- _What you will do_: Please copy out every line of this listing word for word, leaving out the pictures.

- _Extracted material_:

○ ○ ○

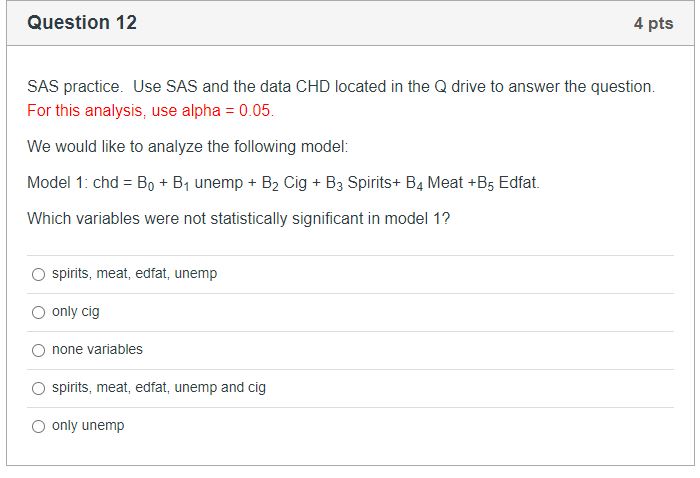The image size is (700, 478).
Task: Click the 'spirits, meat, edfat, unemp and cig' label
Action: tap(159, 387)
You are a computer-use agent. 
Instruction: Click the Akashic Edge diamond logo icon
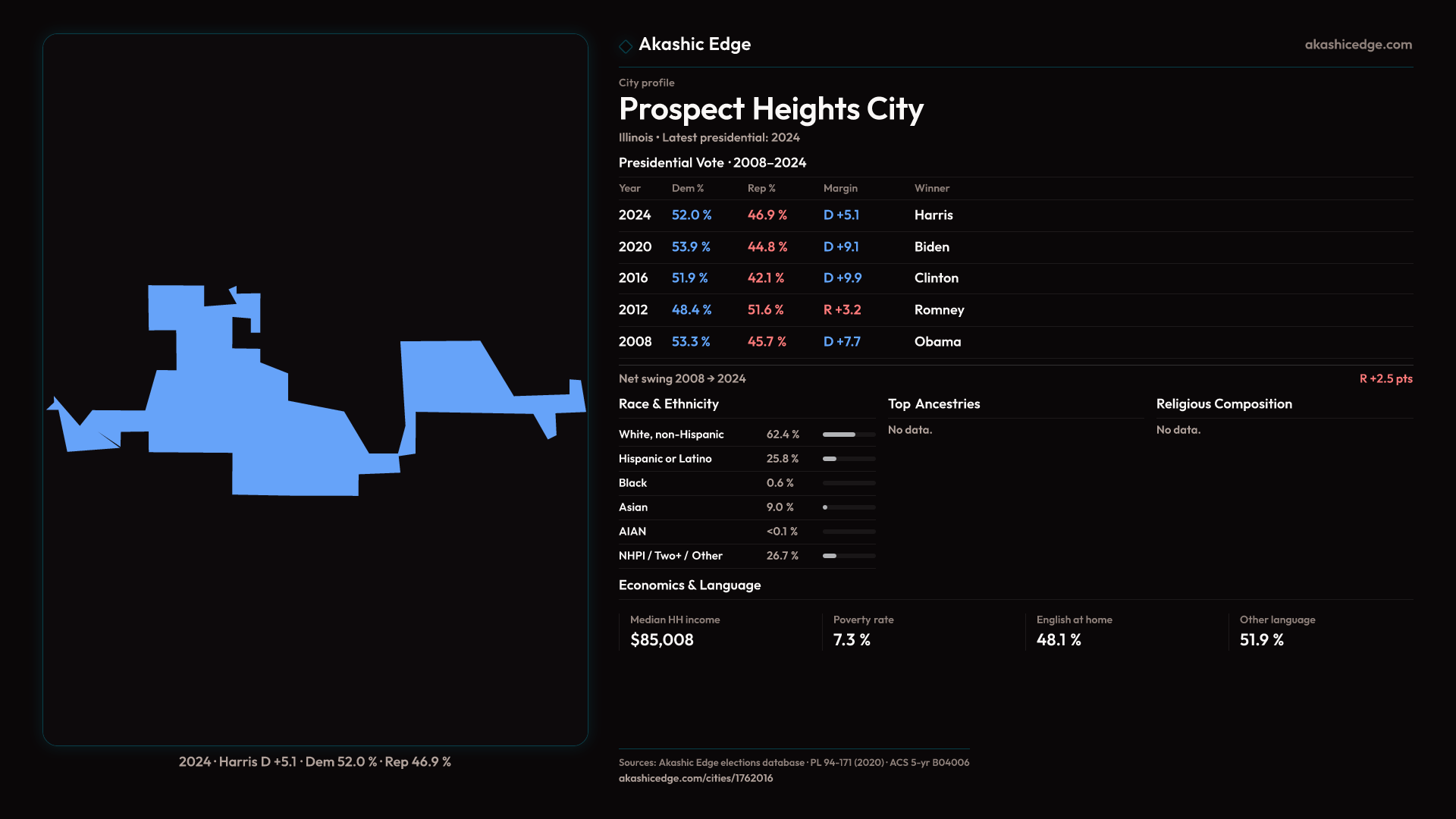[626, 46]
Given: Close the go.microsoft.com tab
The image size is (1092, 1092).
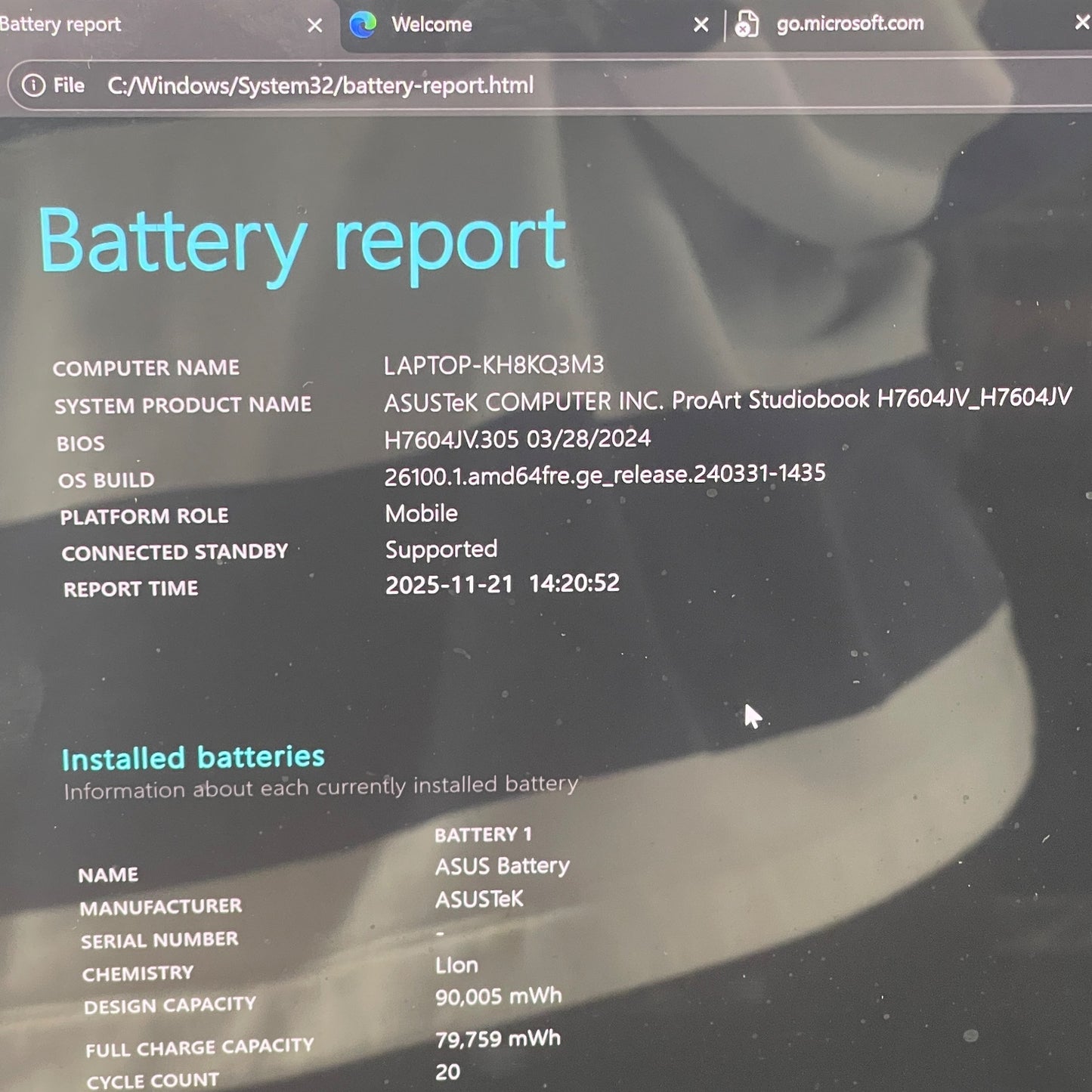Looking at the screenshot, I should 1081,23.
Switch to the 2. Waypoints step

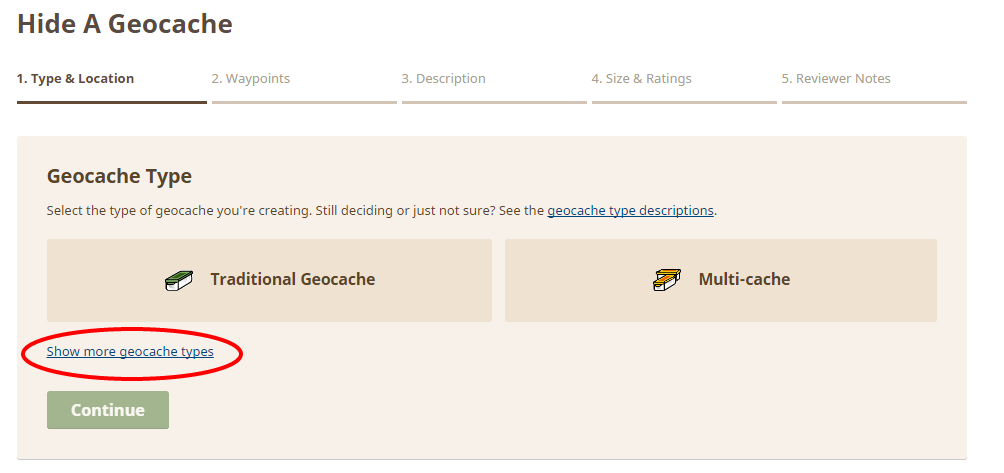(250, 79)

○ ○ ○

- _Answer to this exercise_:
The image size is (700, 478).
Task: Click the 'spirits, meat, edfat, unemp and cig' label
Action: tap(159, 387)
You are a computer-use agent. 
Instruction: Click the Akashic Edge diamond logo icon
[626, 46]
Given: Close the go.microsoft.com tab
The image size is (1092, 1092).
Looking at the screenshot, I should 1081,23.
Switch to the 2. Waypoints step

(250, 79)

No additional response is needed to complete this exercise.